>> start Text block

World Bank set to raise 
funds through sale of peso IOUs

By Angelo S. Samonte Reporter

THE World Bank plans to borrow money through the sale of peso-denominated bonds or IOUs, according to a Department of Finance official.

The lender is eyeing to float P5-billion worth of the debt papers to fund its lending program in the Philippines.

Finance Undersecretary Roberto Tan, who is also the acting national treasurer, said the lender plans the debt paper-sale this year.

“[The] World Bank’s plan to issue this kind of bonds is an indication of credi­tors’ confidence in the local currency,” he said, adding that the domestic climate is conducive for a bond issuance.
Tan said earlier that besides the World Bank, the International Finance Corp. (IFC) is also planning to issue similar bonds to fund its projects in the Philippines and abroad. The bond sale is likewise scheduled for this year.

Tan said the World Bank and the IFC could conduct the bond float either through a private placement or a public auction, using the facility of the Bureau of the Treasury. World Bank is one of the Philippine government’s biggest creditors, along with the Asian Development Bank and the Japan Bank for International Cooperation.

The IFC is an arm of the World Bank that provides lending to the private sector.

Multilateral agencies usually do not issue bonds denominated in pesos, Tan said and this will be the first time the IFC will conduct such a float. The World Bank and ADB had issued peso bonds before, he said.

Under its fiscal program, the government is set to borrow $2.466 billion from foreign creditors, and P260 billion from domestic sources to plug its budget deficit and pay off debts that will fall due this year.

Of the foreign-borrowing program, $1.466 billion would come in the form of official development assis­tance (ODA) from bilateral and multilateral agencies like the World Bank. Loans in the form of ODA are concessional in nature and therefore charges interest rates that are lower than commercial rates.

>> end Text block
>> start Material

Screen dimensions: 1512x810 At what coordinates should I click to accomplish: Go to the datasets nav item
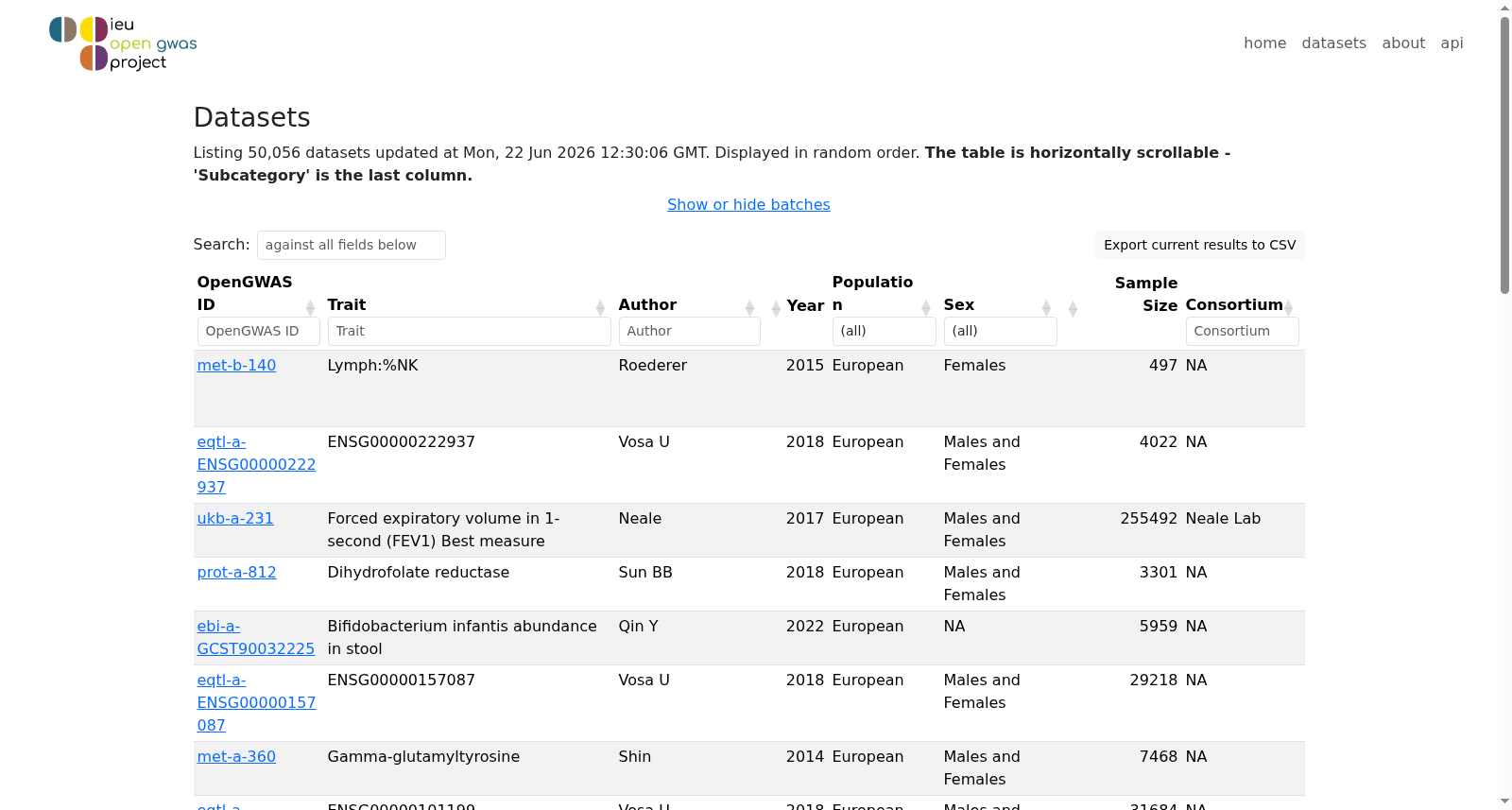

>> end Material

● Things to do:
[a] Set down the part of the World Bank bond article from "The IFC is an" up to and including "before, he said.", word for word.
[b] List every organization named in the World Bank bond article.
[c] In the World Bank bond article, turn the paragraph beginning "Tan said the World Bank and the IFC could conduct" into a short list that keeps its main facts.
The data here come from a different source than the article.

● Final results:
[a]
The IFC is an arm of the World Bank that provides lending to the private sector.

Multilateral agencies usually do not issue bonds denominated in pesos, Tan said and this will be the first time the IFC will conduct such a float. The World Bank and ADB had issued peso bonds before, he said.

[b]
- Department of Finance
- World Bank
- International Finance Corp. (IFC)
- Bureau of the Treasury
- Asian Development Bank
- Japan Bank for International Cooperation

[c]
- The World Bank and the IFC could sell the bonds by private placement or public auction.
- Either method would use the Bureau of the Treasury's facility.
- The World Bank is one of the Philippine government's biggest creditors.
- The Asian Development Bank and the Japan Bank for International Cooperation are also among its biggest creditors.